Gösterilen metin —
Türkiye sosyalizminin 80 sonrasında ve özellikle reel sosyalizmin çözülüşüyle birlikte karşılaştığı en önemli sorun kitleselleşememe, kitle kazanamama sorunudur. Onlarca parti, örgüt, dergi derken hepsi bir araya gelse bir meydana yüz bin kişi toplayamaz. Ne yazık ki böyle bir sorunumuz var ve hala sanki hiçbir sorunumuz yokmuş gibi, sanki her şey uyarında gidiyormuş gibi davranmayı da sürdürüyoruz. Tam da böyle nitelenebilir; Türkiye sosyalizminin bir kitle kazanma sorunu var ve bu sorunun çözümü için ne yapılması gerektiği konusunda somut çözümlerimiz de yok. Ya da partilerimiz, örgütlerimiz için gerçekten böyle bir sorunumuz var mı? Hallerinden memnun gibi bir halleri de yok mu? Epey oldu, Tele1'deki bir tartışmada sunucu arkadaş ''birleşme'' konusunu gündeme getirir gibi olmuştu, ama EMEP'ten Mustafa Yılmazer neredeyse, mevcut durumun normal olduğu anlamına gelen bir yorumda bulunmuş, 1917 öncesi Rusya koşullarındaki partilerin durumuna da göndermede bulunmuştu. TKP'den Aydemir Güler de vardı o oturumda, sanırım SOLparti'den Alper TAŞ da; konuya hiç değinmemişlerdi.
Türkiye'de önemli bir aydınlanma birikimi var; yüzü sola dönük, laik bir kitle. Bu nesnel ortam sosyalizm için büyük bir kazanç ama ne yazık ki sosyalistler bu kitleyi kazanamıyor, bu kitle de sosyalistleri tercih etmiyor. Hiç kuşku yok, ülkemizin koşullarına uygun nedenleri de var bunun ama, sosyalist partilerimizin bu kitleyle bağ kuramamasının önemli nedenlerinden biri de kitleye ulaşabilecek bir siyaset üretememesi değil mi? Daha kötüsü oluyor; kitleyle bağ kuramamak, bu konuda siyaset üretememek giderek müzminleşiyor, kanıksanıyor ve sosyalistler için rutine dönüşüyor ve neredeyse bir kader haline geliyor.

Görevler ve alıştırmalar —
- A) Türkiye sosyalizminin kitle sorununu ele alan metinde "Türkiye'de önemli bir" ifadesinden başlayıp "kader haline geliyor." ifadesine kadar uzanan kısmın tamamını, "aydınlanma" sözcüğünü "kültür" ile değiştirerek yeniden yazın.
- B) Türkiye sosyalizminin kitle sorununu ele alan metni kaldığı noktadan sürdürün.
Girdiler farklı bir kaynaktan derlenmiştir.

Listelenen girdiler —

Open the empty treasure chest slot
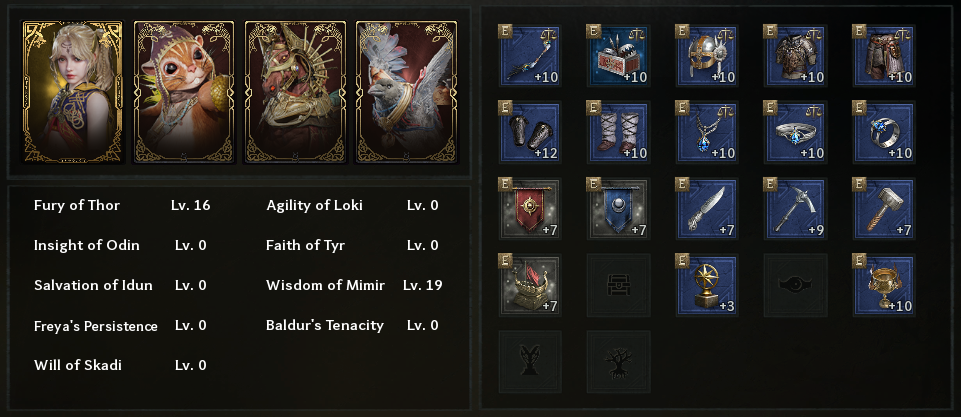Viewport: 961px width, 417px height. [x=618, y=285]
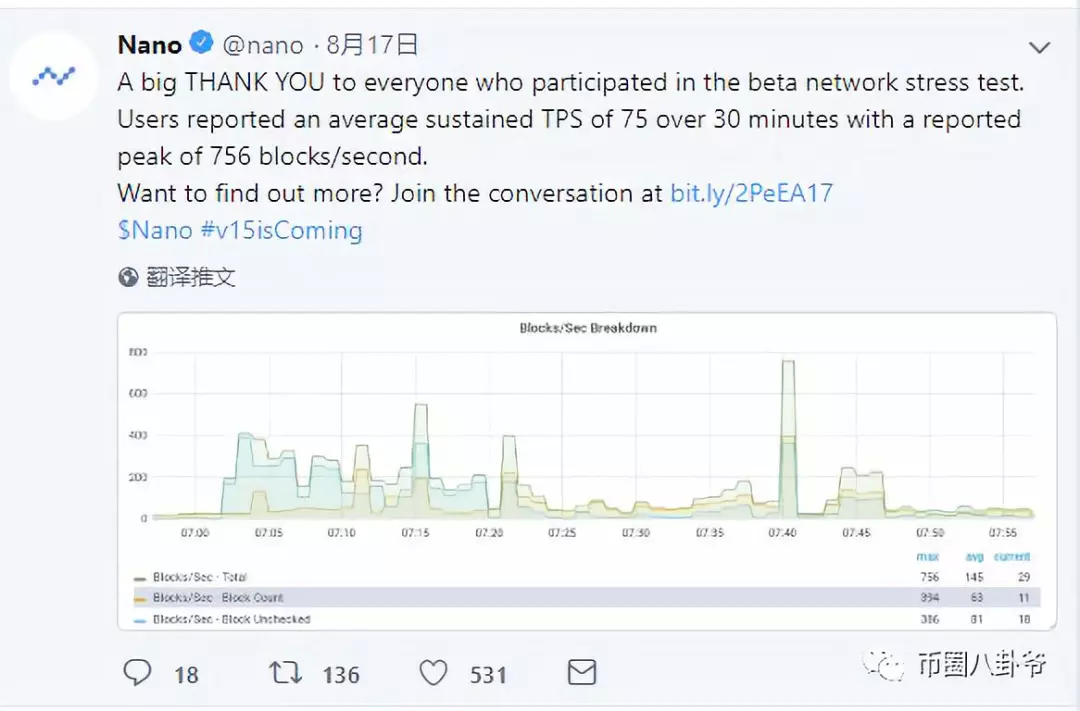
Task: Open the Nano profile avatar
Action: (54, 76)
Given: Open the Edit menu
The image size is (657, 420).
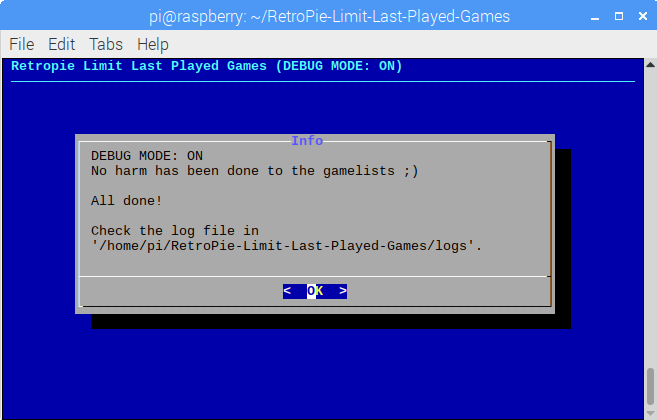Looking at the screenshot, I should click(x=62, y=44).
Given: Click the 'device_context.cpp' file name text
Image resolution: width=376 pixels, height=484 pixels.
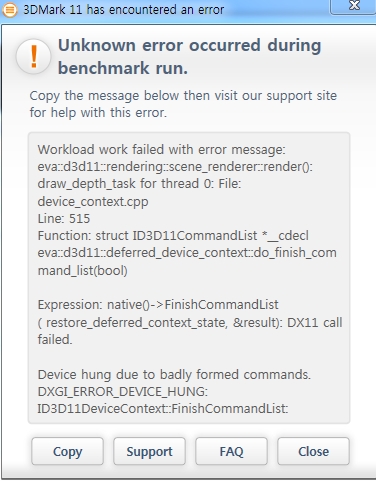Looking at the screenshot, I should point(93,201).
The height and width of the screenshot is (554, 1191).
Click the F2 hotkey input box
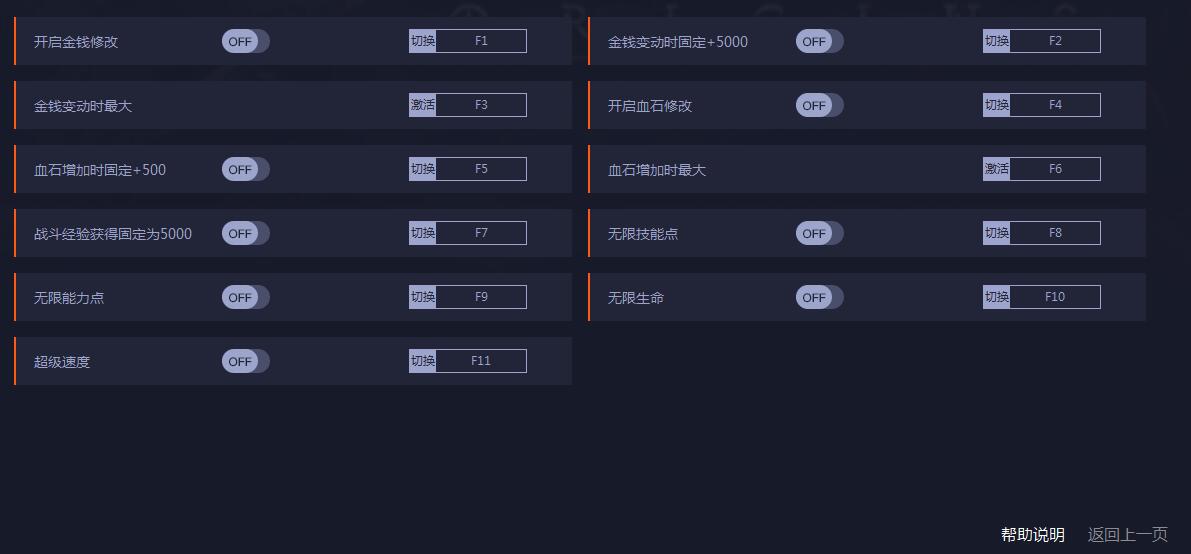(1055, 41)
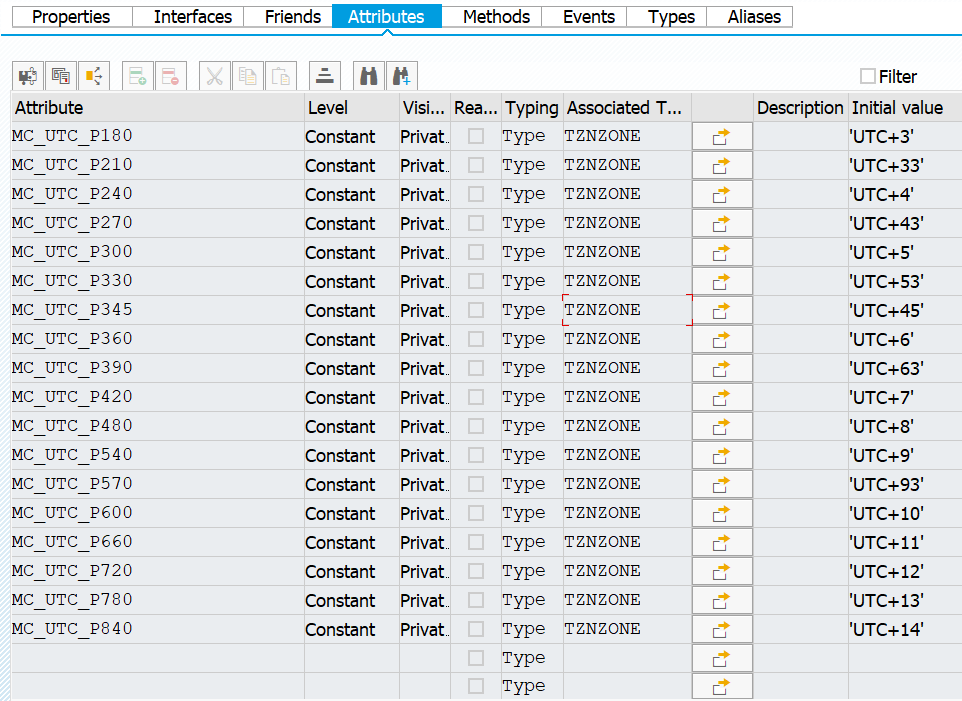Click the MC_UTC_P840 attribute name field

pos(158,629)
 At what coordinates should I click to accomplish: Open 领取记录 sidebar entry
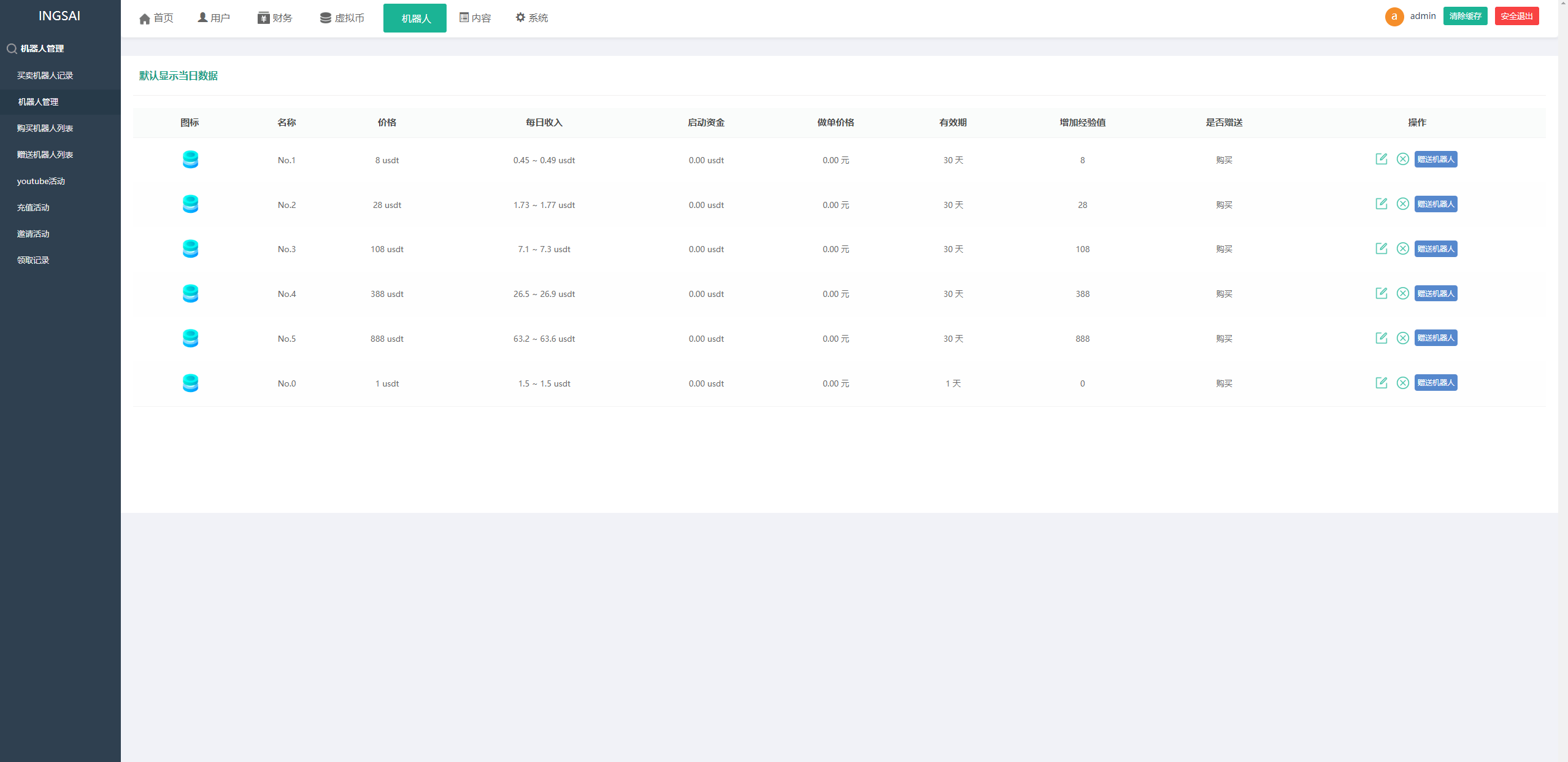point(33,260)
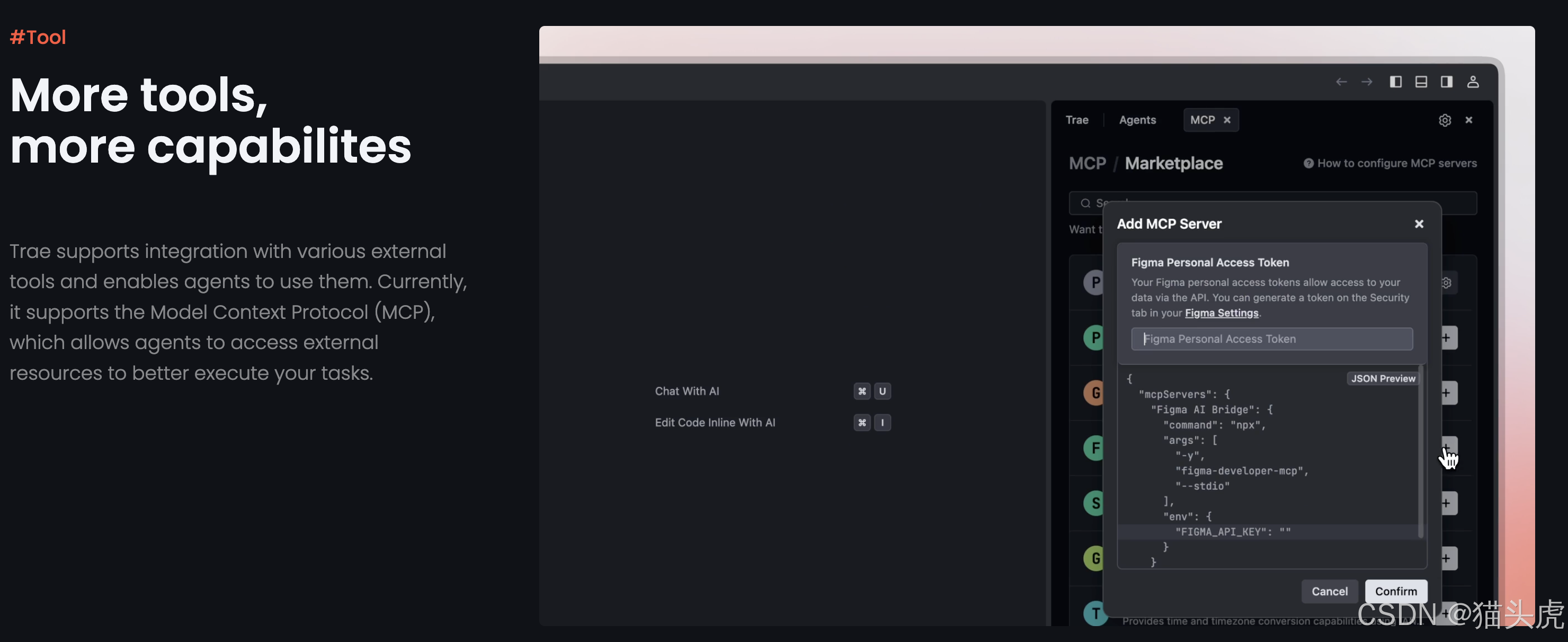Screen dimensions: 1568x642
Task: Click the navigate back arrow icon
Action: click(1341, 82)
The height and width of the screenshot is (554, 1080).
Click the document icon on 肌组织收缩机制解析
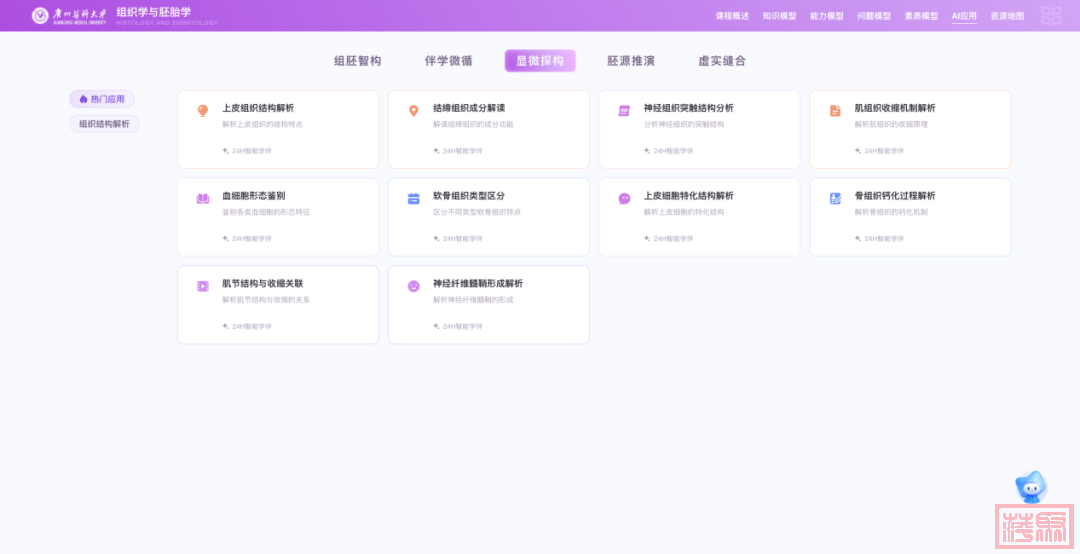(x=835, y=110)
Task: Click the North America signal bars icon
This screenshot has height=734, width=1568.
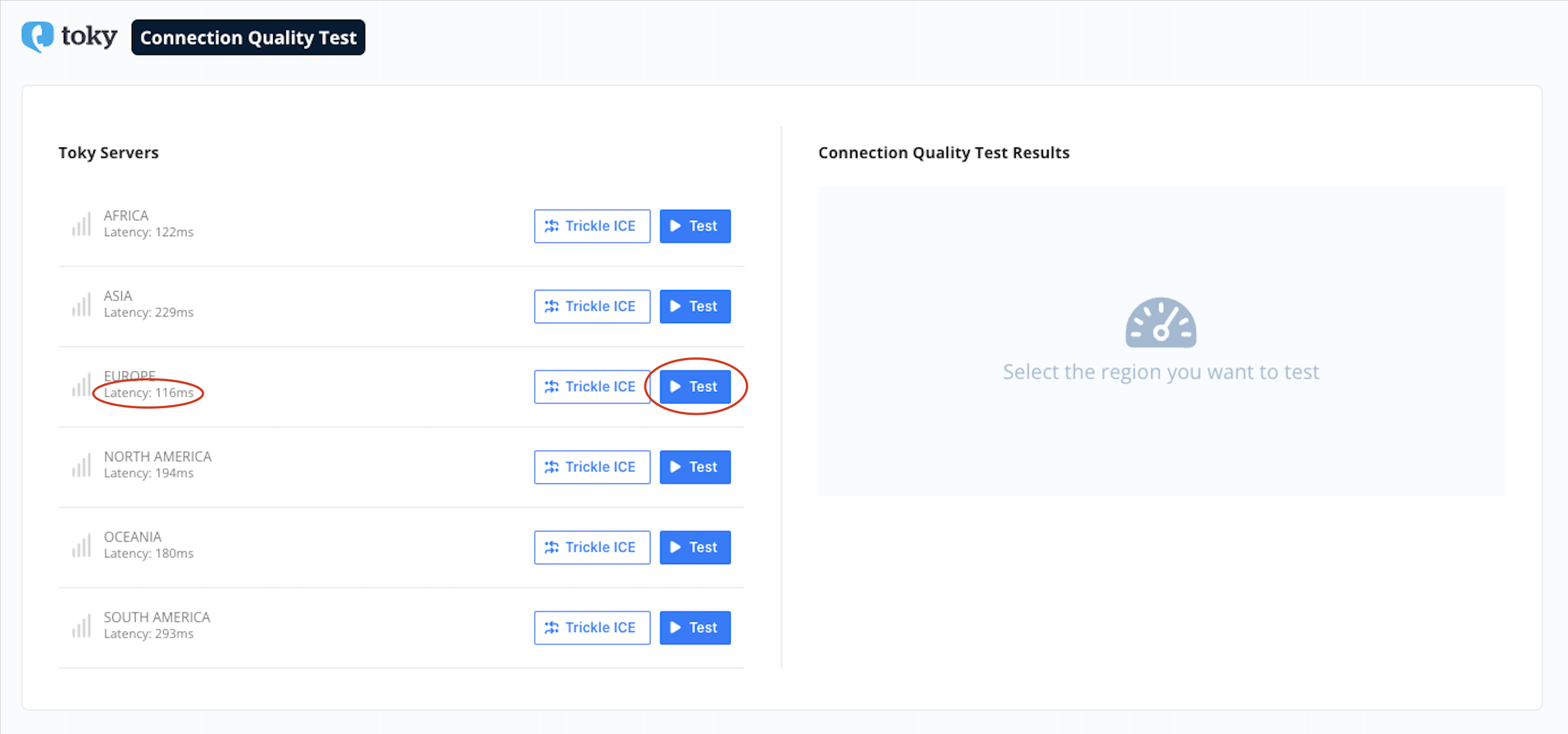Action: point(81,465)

Görev yanıtları —
- A)
Türkiye'de önemli bir kültür birikimi var; yüzü sola dönük, laik bir kitle. Bu nesnel ortam sosyalizm için büyük bir kazanç ama ne yazık ki sosyalistler bu kitleyi kazanamıyor, bu kitle de sosyalistleri tercih etmiyor. Hiç kuşku yok, ülkemizin koşullarına uygun nedenleri de var bunun ama, sosyalist partilerimizin bu kitleyle bağ kuramamasının önemli nedenlerinden biri de kitleye ulaşabilecek bir siyaset üretememesi değil mi? Daha kötüsü oluyor; kitleyle bağ kuramamak, bu konuda siyaset üretememek giderek müzminleşiyor, kanıksanıyor ve sosyalistler için rutine dönüşüyor ve neredeyse bir kader haline geliyor.

- B)
Türkiye sosyalizminin bir kalabalık olamama sorunu var. Kimi sosyalistler sosyalist partilerin kitle partisi olmadıklarına değinerek bu konuyu önemsizleştirmek çabasında ama öyle değil, hem bu ''kitle partisi değiliz''in bizatihi kendisi sorgulanmalı ve hem de kitle partisi olmama durumu bile kitleselleşememenin gerekçesi olmamalı. Dün İLERİ'de Doğan Ergün, Lenin'e de göndermede bulunarak Türkiye'de sosyalizmin ciddi bir siyaset olup olmadığı konusunda bir yazı yazmıştı. Haksız mı, böyle bir eksikliğin olmadığı ileri sürülebilir mi? Tekrarlanacaksa Türkiye sosyalizminin siyasetle ilişkisinde bir sorun var. Kendi üye ve sempatizanları dahil, sosyalist parti ve örgütlerimizin kitleyle bağ kurabilme çabaları sorunlu. Belki parti yapısı ve işleyiş biçimi de dahil bir şeylerin yeniden gözden geçirme zamanı, bilmiyorum ama, kesin olan şey bence ve öncelikle bu konuda, kalabalık olamama, kitle kazanamama konusunda ortada büyük bir sorunun olduğunu kabullenmekte yatıyor.
“Siyaset, milyonlarca erkek ve kadının olduğu yerde başlar. Binlerce değil milyonlarca insan neredeyse, ciddi siyasetin başladığı yer de işte orasıdır.”*
‘Güleryüzlü sosyalizm’, Türkiye İşçi Partisi’nin eski liderlerinden Mehmet Ali Aybar tarafından dile getirilmiş bir sözdü. Sosyalizmin asık suratlısı olur mu, Sovyetler Birliği Çekoslavakya’ya müdahalesinde haklı mıydı, reel sosyalizm bürokratik miydi gibi bir dizi soru etrafında, Aybar’ın bu sözü son 50 yılda çok tartışıldı.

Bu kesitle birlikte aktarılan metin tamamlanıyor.